## Exercise:
With the pictures excluded, reproduce all of the data exactly.

## Records provided:
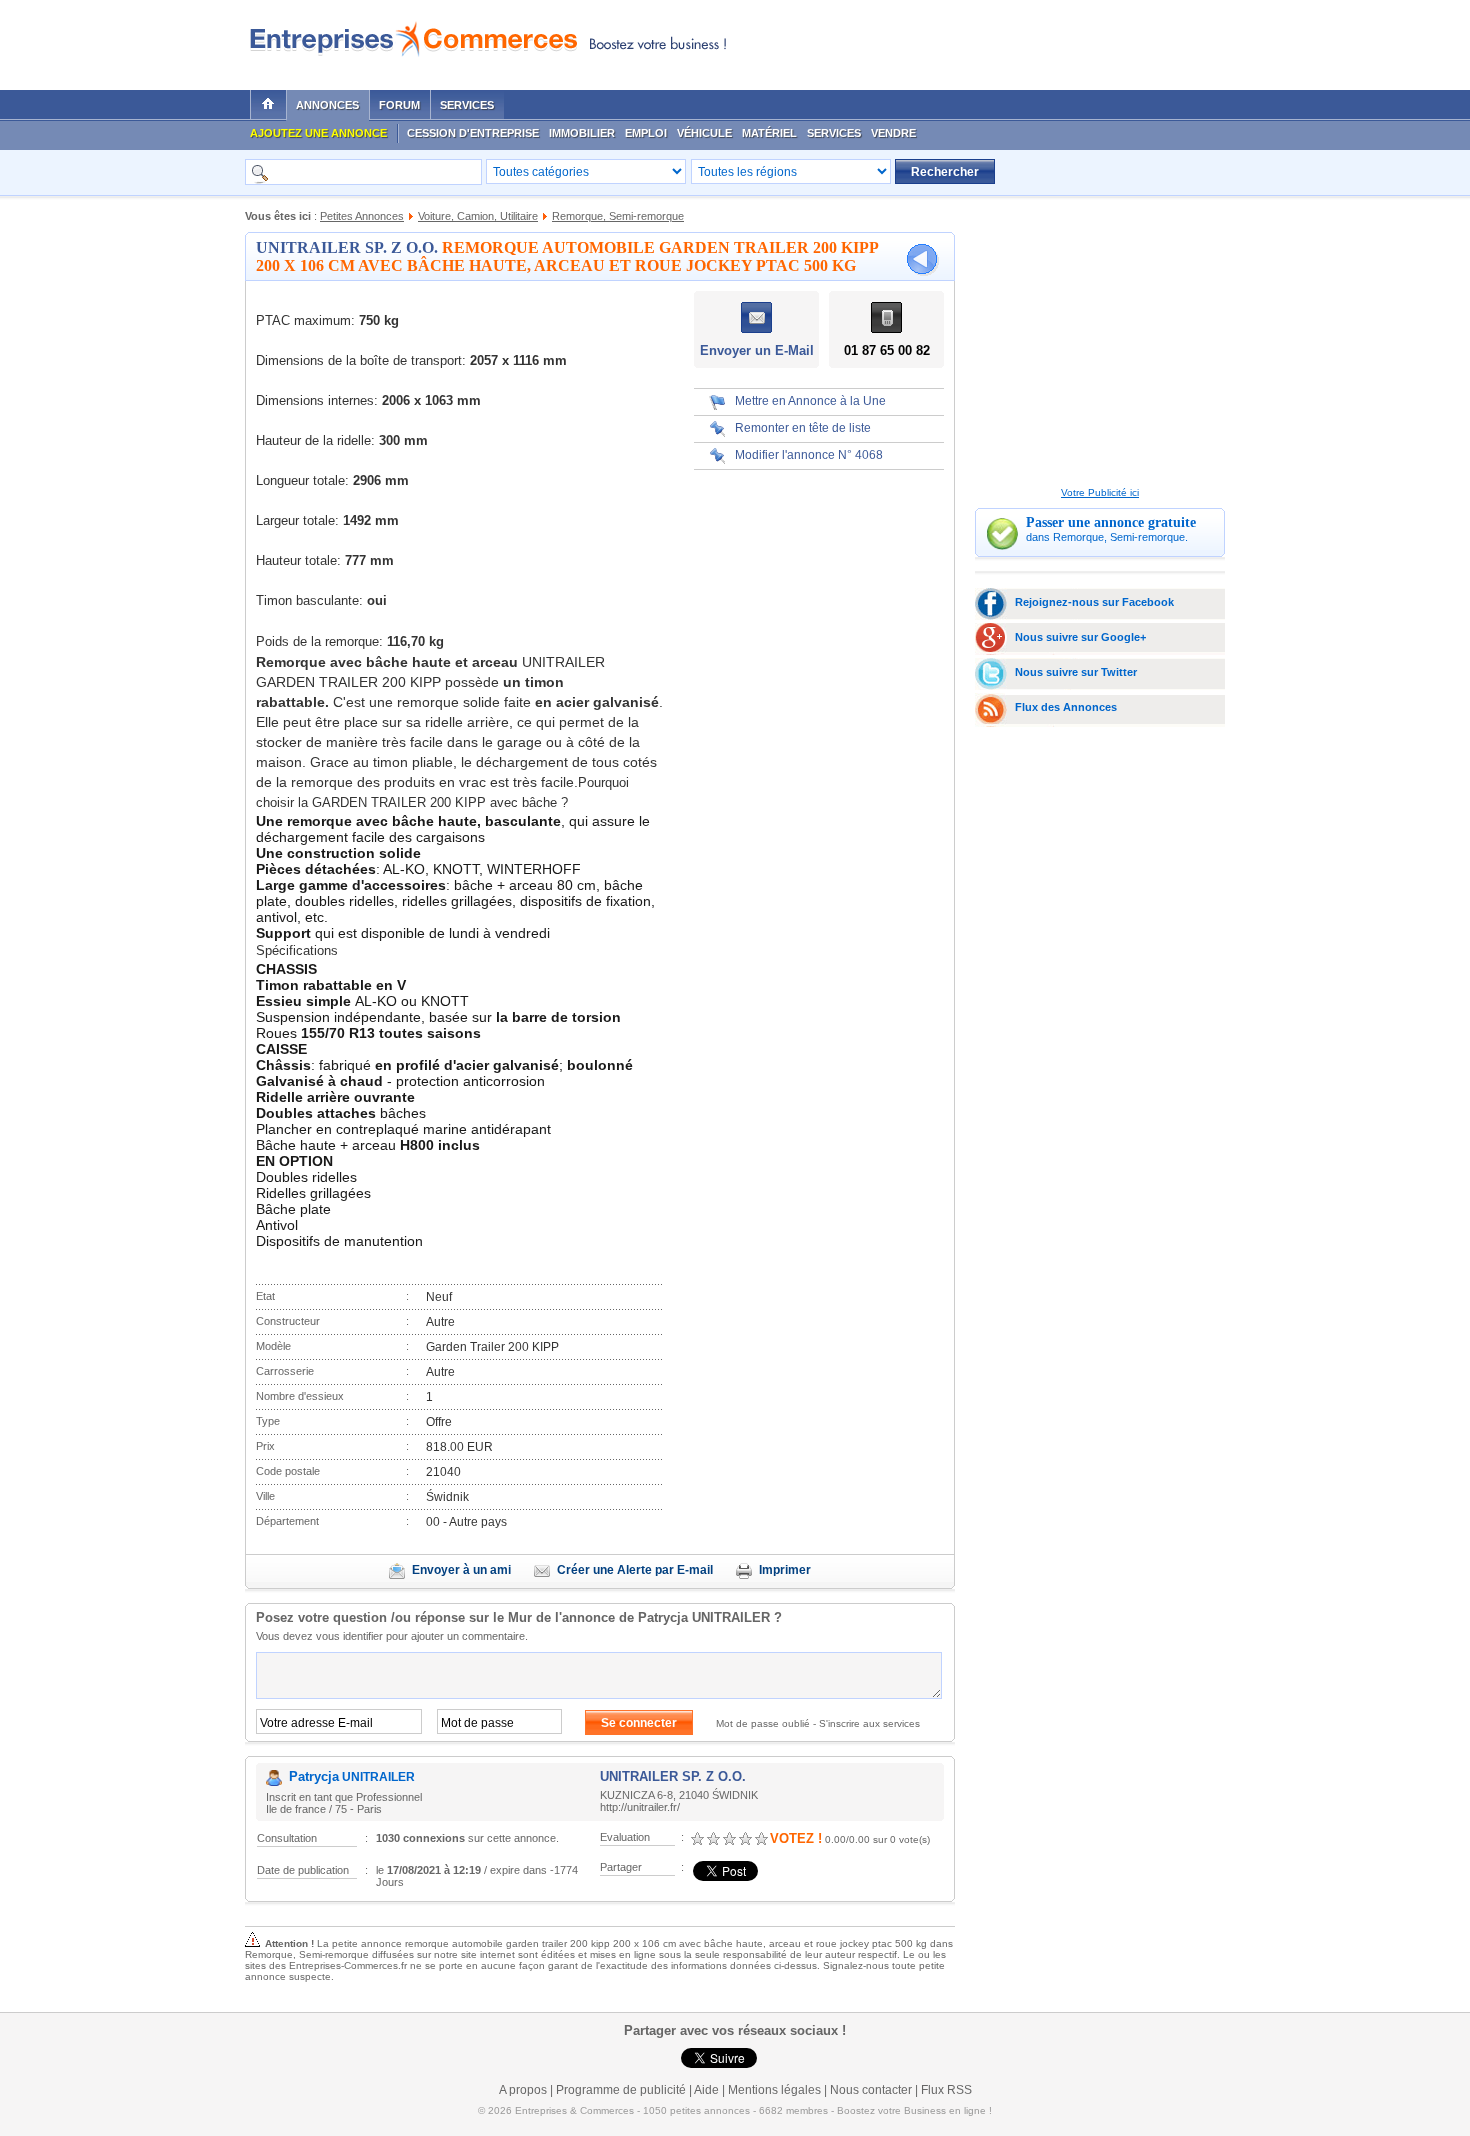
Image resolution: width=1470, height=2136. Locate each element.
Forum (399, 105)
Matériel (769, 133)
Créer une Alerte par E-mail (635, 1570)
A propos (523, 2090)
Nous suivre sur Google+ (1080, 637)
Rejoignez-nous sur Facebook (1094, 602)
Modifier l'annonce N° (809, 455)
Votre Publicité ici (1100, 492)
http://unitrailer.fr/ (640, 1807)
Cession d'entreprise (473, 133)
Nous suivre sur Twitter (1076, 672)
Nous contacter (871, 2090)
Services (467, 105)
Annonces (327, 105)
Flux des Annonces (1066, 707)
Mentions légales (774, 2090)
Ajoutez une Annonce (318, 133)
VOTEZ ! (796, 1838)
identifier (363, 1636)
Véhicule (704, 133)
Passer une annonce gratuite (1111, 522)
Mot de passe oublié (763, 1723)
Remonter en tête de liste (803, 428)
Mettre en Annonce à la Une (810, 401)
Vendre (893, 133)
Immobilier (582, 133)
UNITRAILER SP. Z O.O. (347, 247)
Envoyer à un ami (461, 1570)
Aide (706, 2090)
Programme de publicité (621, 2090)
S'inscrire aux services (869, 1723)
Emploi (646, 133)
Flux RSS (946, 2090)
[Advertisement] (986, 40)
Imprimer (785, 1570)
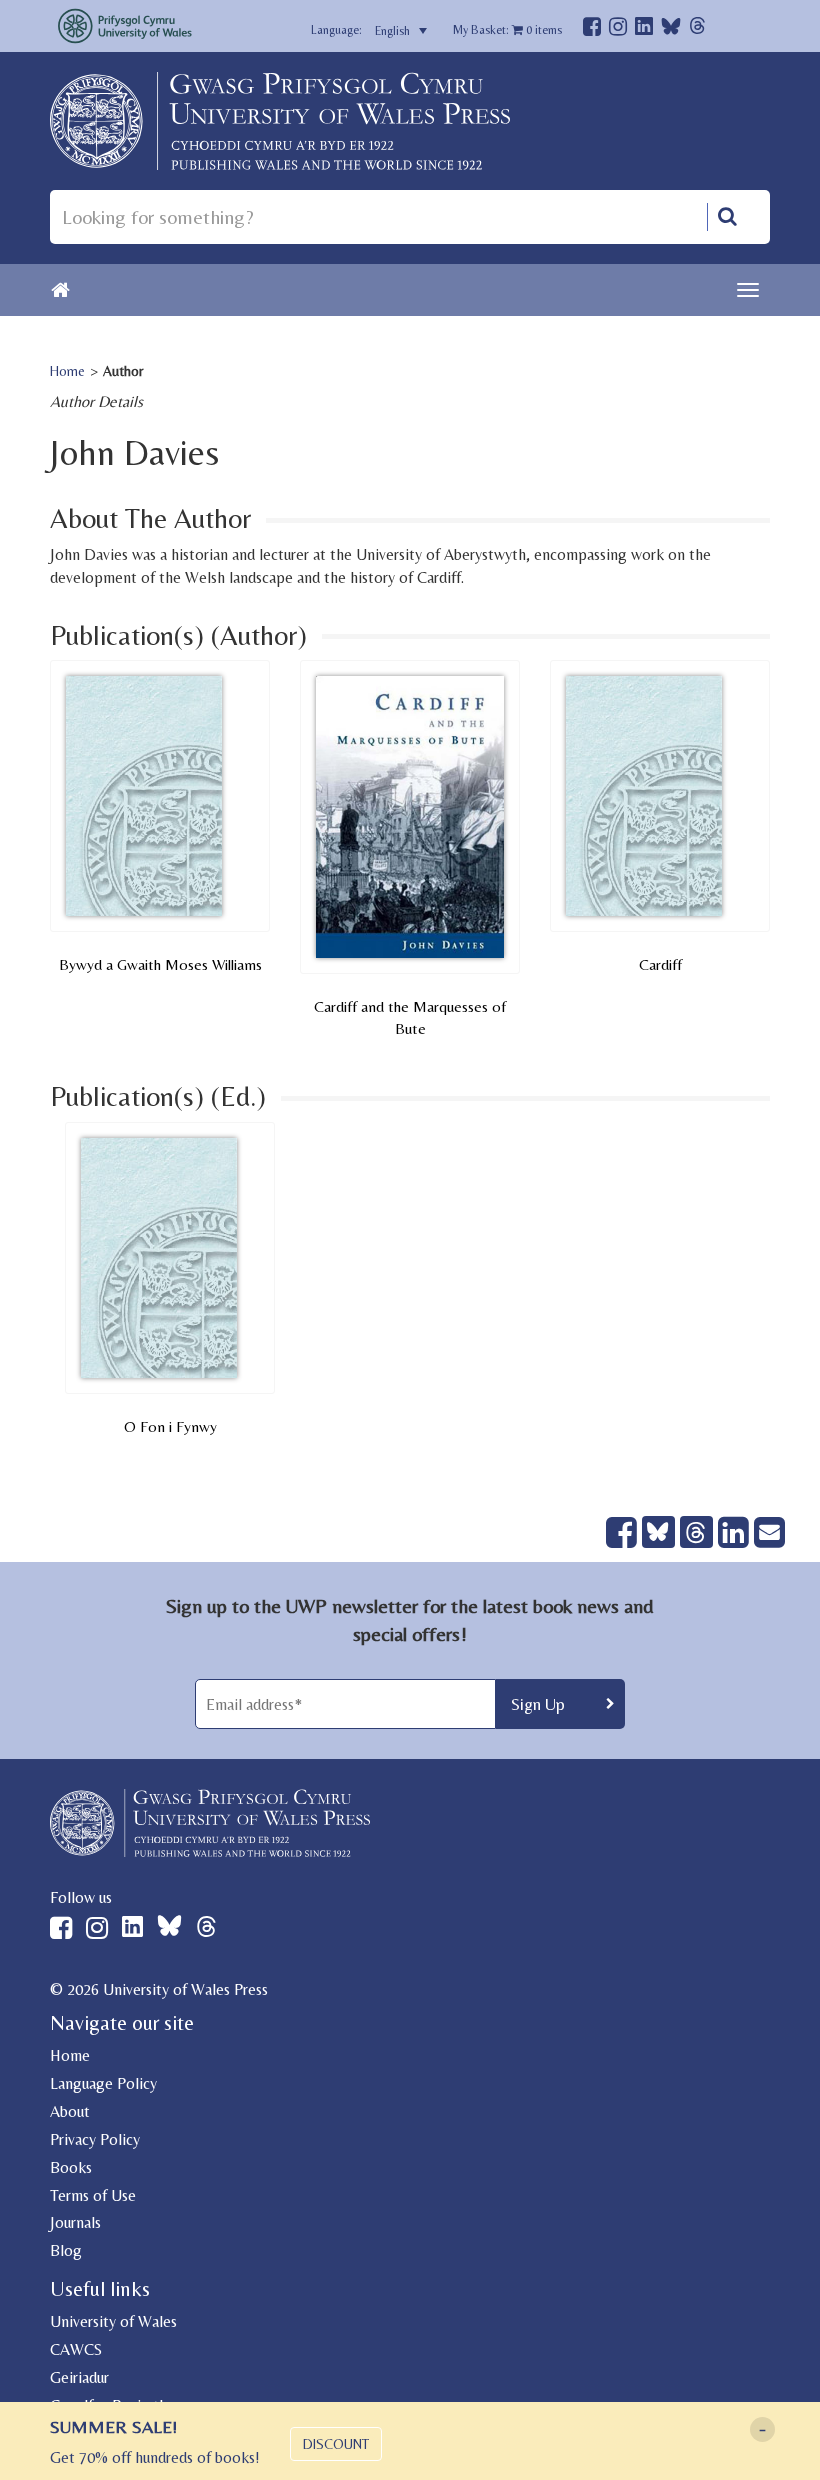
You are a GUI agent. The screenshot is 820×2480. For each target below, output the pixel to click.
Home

## Response for this exercise:
Image resolution: width=1470, height=2136. Locate each element.
Forum (399, 105)
Matériel (769, 133)
Créer une Alerte par E-mail (635, 1570)
A propos (523, 2090)
Nous suivre sur Google+ (1080, 637)
Rejoignez-nous sur Facebook (1094, 602)
Modifier l'annonce N° (809, 455)
Votre Publicité ici (1100, 492)
http://unitrailer.fr/ (640, 1807)
Cession d'entreprise (473, 133)
Nous suivre sur Twitter (1076, 672)
Nous contacter (871, 2090)
Services (467, 105)
Annonces (327, 105)
Flux des Annonces (1066, 707)
Mentions légales (774, 2090)
Ajoutez une Annonce (318, 133)
VOTEZ ! (796, 1838)
identifier (363, 1636)
Véhicule (704, 133)
Passer une annonce gratuite (1111, 522)
Mot de passe oublié (763, 1723)
Remonter en tête de liste (803, 428)
Mettre en Annonce à la Une (810, 401)
Vendre (893, 133)
Immobilier (582, 133)
UNITRAILER SP. Z O.O. (347, 247)
Envoyer à un ami (461, 1570)
Aide (706, 2090)
Programme de publicité (621, 2090)
S'inscrire aux services (869, 1723)
Emploi (646, 133)
Flux RSS (946, 2090)
[Advertisement] (986, 40)
Imprimer (785, 1570)
You are a GUI agent. The screenshot is 820×2480. For each target below, output the pixel to click.
Home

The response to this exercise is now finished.